* _Data for analysis_

┌──

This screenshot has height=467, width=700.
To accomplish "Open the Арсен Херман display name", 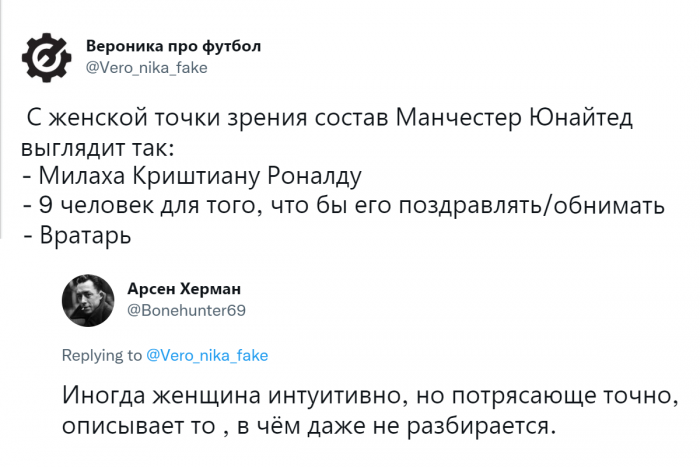I will click(x=184, y=289).
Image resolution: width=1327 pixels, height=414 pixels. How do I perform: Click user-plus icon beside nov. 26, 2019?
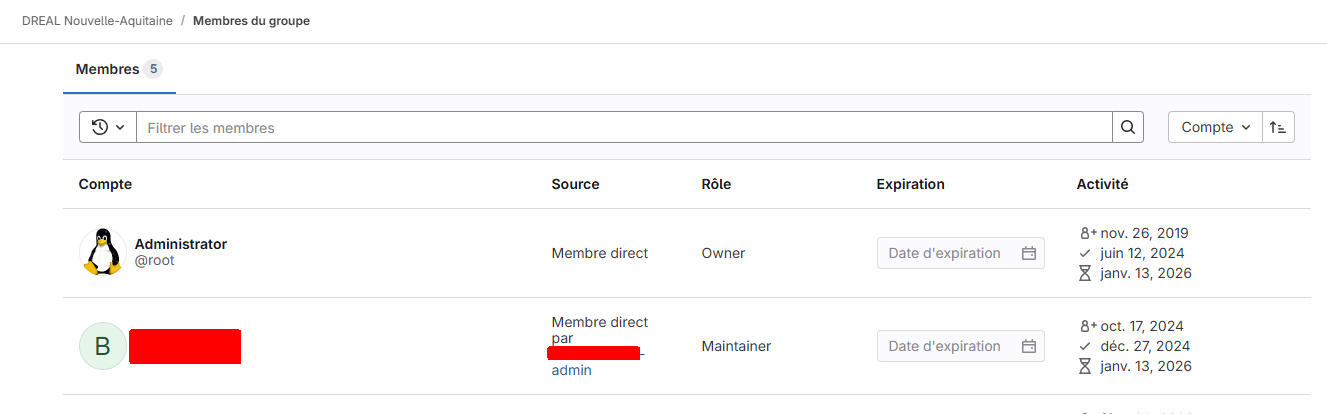[1088, 233]
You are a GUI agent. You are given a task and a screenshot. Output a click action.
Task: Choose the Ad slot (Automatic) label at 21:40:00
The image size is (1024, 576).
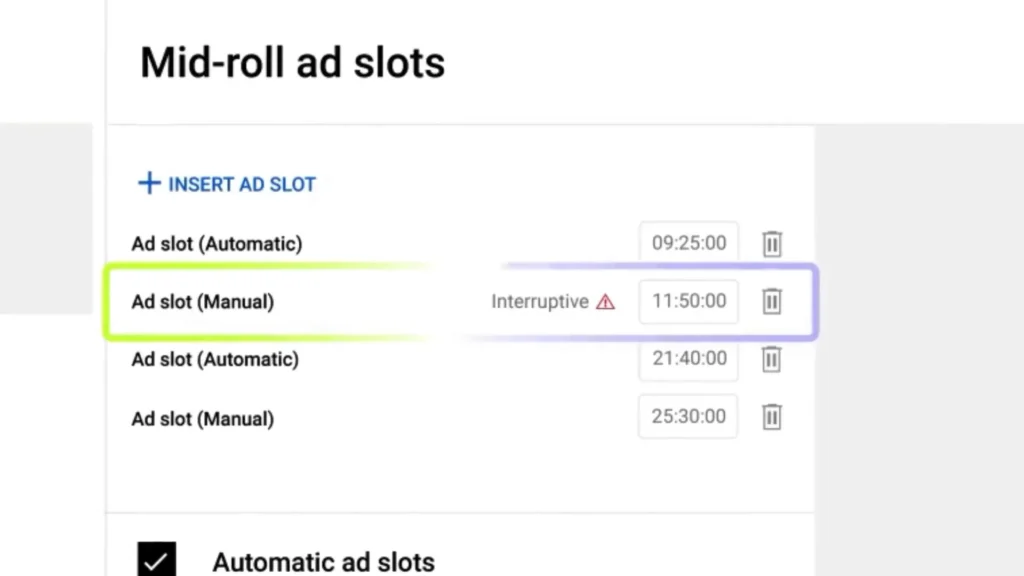point(215,359)
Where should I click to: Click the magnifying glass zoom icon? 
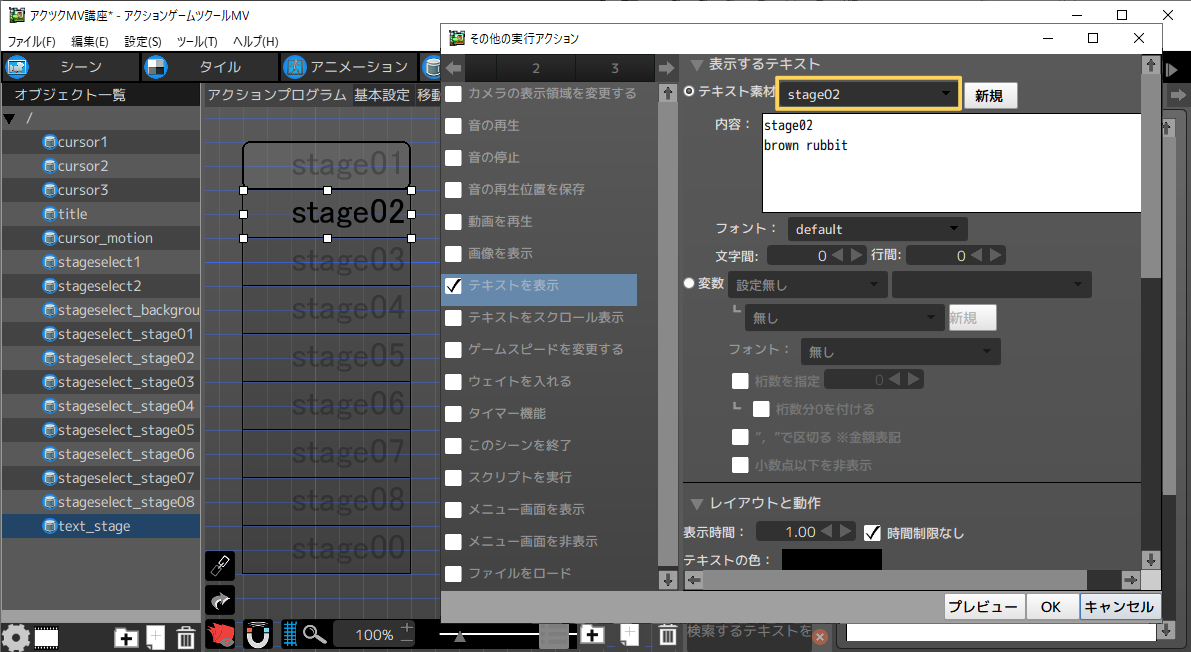(315, 634)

└──

* _Task brief_
Could you transcribe exactly the lines from the one with "Where should I" through the end of the data, both ends included, and nothing else, skipping the pictures?

* _Result for this exercise_
Where should I click to: Click the magnifying glass zoom icon? 
(315, 634)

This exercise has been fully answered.